I’m getting through N3, and… while I’m learning stuff I also feel like tearing my hair out because a lot of times the first sentence I encounter has a ton of n2/n1 words, or basically words I haven’t studied yet. This also changes the meaning of words that I had initial thought were correct, trending towards what I think are fringe meanings.
Also, every word I encounter now as like 10+ meanings. I know even in English some words can be used differently, but there is essential a core meanings to many that, if you stick to, you can’t ever get lost. Perhaps this is just a frustrating quirk of Japanese, but I feel like there’s a better way to teach these without needing to remember 10+ meanings. There has to be a ‘core’ meaning that ties everything together. To be honest, I don’t care if that core meaning doesn’t translate well in English sentences. I’m not studying English here, I’m studying Japanese.
Furthermore, the translations on a lot of sentences are smoothed out WAY too much. I get that translating from Japanese to English isn’t always direct, but the smoothing that goes on sometimes completely overwrites the meanings/usages of other words to the point where I get extremely confused. Sometimes I understand the Japanese sentence better than the English, not because the English is bad, but because the translation was smoothed to the point that their intents don’t match anymore.
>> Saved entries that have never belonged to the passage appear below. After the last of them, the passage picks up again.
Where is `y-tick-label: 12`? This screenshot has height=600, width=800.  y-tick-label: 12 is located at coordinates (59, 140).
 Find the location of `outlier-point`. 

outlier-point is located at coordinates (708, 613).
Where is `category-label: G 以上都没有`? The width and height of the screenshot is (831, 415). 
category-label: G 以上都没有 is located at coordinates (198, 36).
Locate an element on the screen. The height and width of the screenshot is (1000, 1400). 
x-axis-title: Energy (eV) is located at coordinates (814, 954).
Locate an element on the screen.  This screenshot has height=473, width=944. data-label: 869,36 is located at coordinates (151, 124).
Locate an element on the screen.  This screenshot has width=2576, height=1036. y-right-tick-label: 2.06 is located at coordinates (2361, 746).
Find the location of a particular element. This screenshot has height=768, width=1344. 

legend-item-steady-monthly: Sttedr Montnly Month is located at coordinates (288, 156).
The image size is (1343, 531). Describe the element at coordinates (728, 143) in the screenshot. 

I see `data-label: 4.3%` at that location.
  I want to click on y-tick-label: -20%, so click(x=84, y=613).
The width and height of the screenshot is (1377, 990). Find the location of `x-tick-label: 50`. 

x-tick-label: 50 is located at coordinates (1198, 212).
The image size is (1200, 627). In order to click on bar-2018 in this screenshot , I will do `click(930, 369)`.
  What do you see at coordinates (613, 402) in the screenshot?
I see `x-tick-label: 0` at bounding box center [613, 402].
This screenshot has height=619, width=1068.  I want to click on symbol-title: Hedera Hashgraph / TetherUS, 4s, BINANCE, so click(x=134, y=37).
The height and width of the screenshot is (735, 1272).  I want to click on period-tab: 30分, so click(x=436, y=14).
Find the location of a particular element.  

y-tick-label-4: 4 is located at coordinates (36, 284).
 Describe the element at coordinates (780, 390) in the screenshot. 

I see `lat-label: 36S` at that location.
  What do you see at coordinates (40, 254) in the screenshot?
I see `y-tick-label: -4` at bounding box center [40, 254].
If I had it my way, English sentences should have little to no smoothing. Yes, broken English is even acceptable as long as it’s understandable according to the Japanese. Because I’m learning Japanese here, not English. One day maybe I’ll do interpretations or translations, but I feel like that’s almost a completely different skill. I realize that maybe not many people feel the same way I do. But I just needed to vent a little of my frustrations because I’m having a hard time learning 10+ meanings for every word I study. Does anyone have any general advice for dealing with that?